John Menard’s company subsequently received “up to $1.8 million in special tax credits from a state economic development corporation that Walker chairs, according to state records”, wrote Isikoff.

I believe he is referring to WEDC, the source from whence so many millions in kickbacks and corporate welfare flow.

Isikoff forgets to note that John Menard is currently an Executive Vice President & Treasurer on the board of vile top Wisconsin lobbying group Wisconsin Manufacturers and Commerce.
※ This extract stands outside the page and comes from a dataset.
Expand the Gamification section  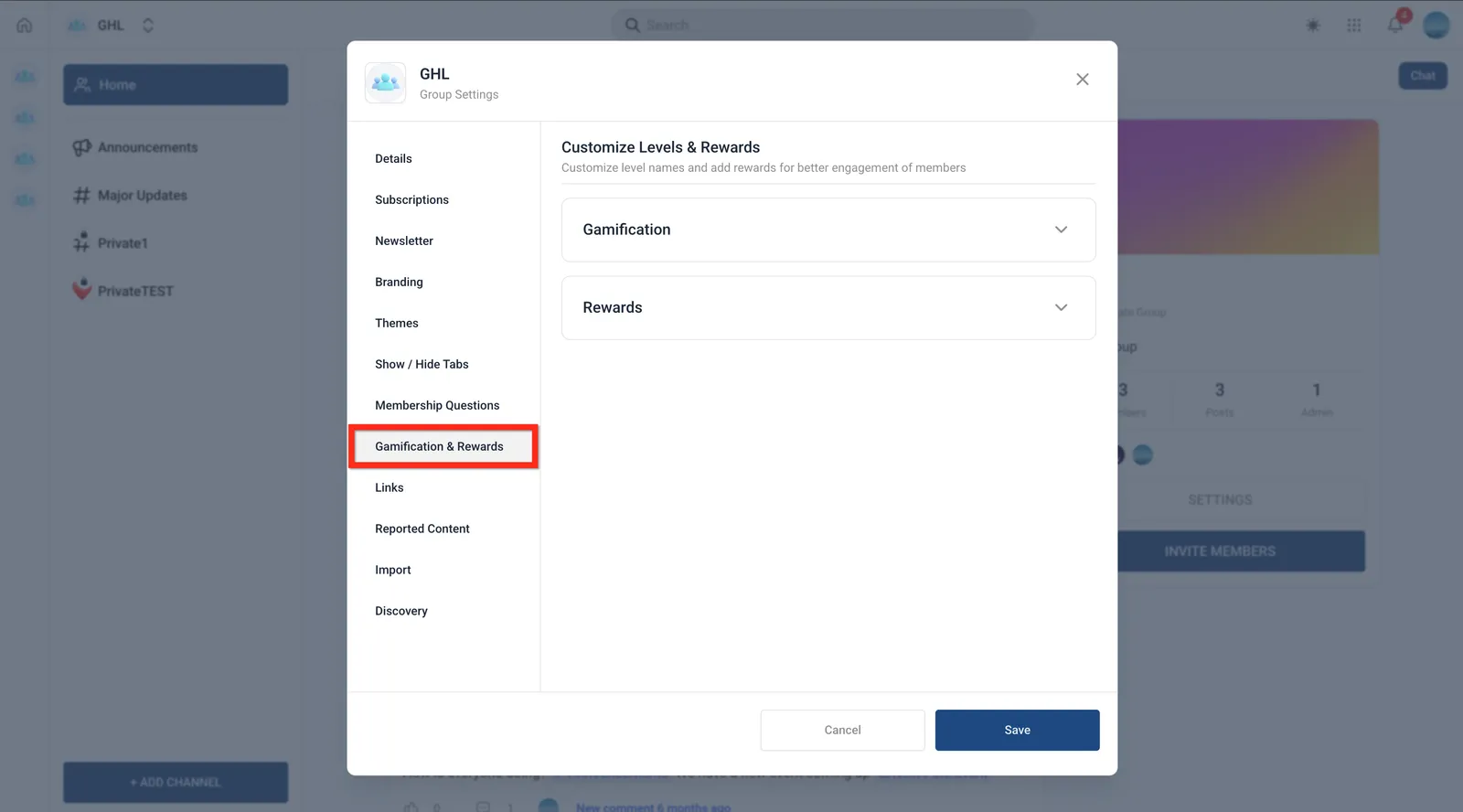click(x=828, y=230)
Read Isikoff’s article at Secret $1.5 million donation from Wisconsin billionaire uncovered in Scott Walker dark-money probe

Open for Business means Open For Menards Dumping

Isikoff also notes that Menard has gotten less grief from the Department of Natural Resources of the Walker administration.
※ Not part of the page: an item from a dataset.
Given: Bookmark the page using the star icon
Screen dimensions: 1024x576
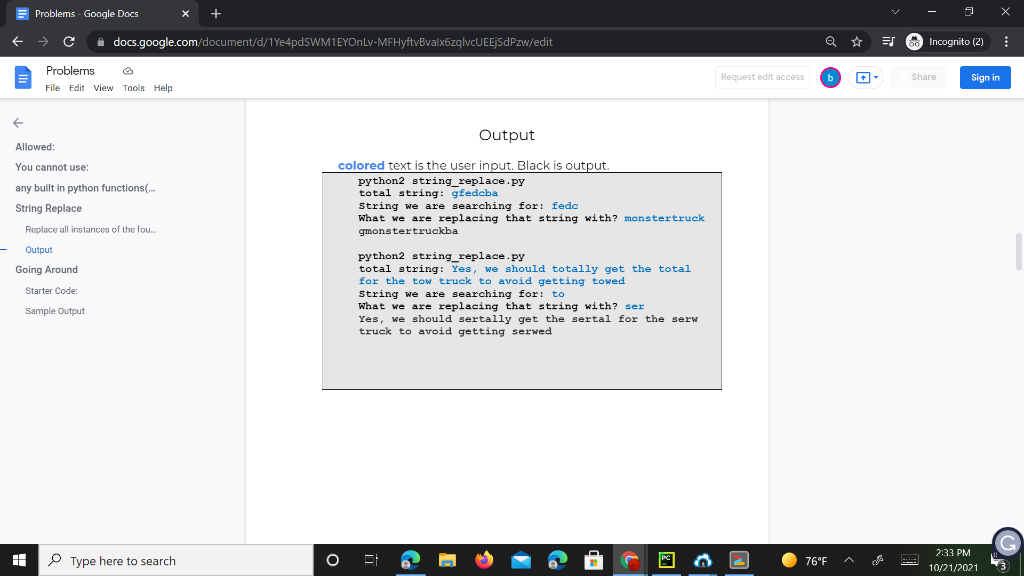Looking at the screenshot, I should pos(858,43).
Hmm. Why would John Menard desire THAT?

Read on.

The information below is from a lengthy 2007 article by Mary Van De Kamp Nohl, “How home improvement store founder John Menard became the richest man in Wisconsin – and what he sacrificed to do it.”

Arsenic and Old Waste
John Menard’s many environmental violations.

John Menard and his company have had more run-ins with the Department of Natural Resources (DNR) than any other Wisconsin company, state justice department lawyers wrote in a complaint against Menard in 2005. DNR officials have cited Menards at least 13 times since 1976 for ignoring or violating state regulations related to air and water pollution and hazardous waste.

The company has had environmental problems in other states, too.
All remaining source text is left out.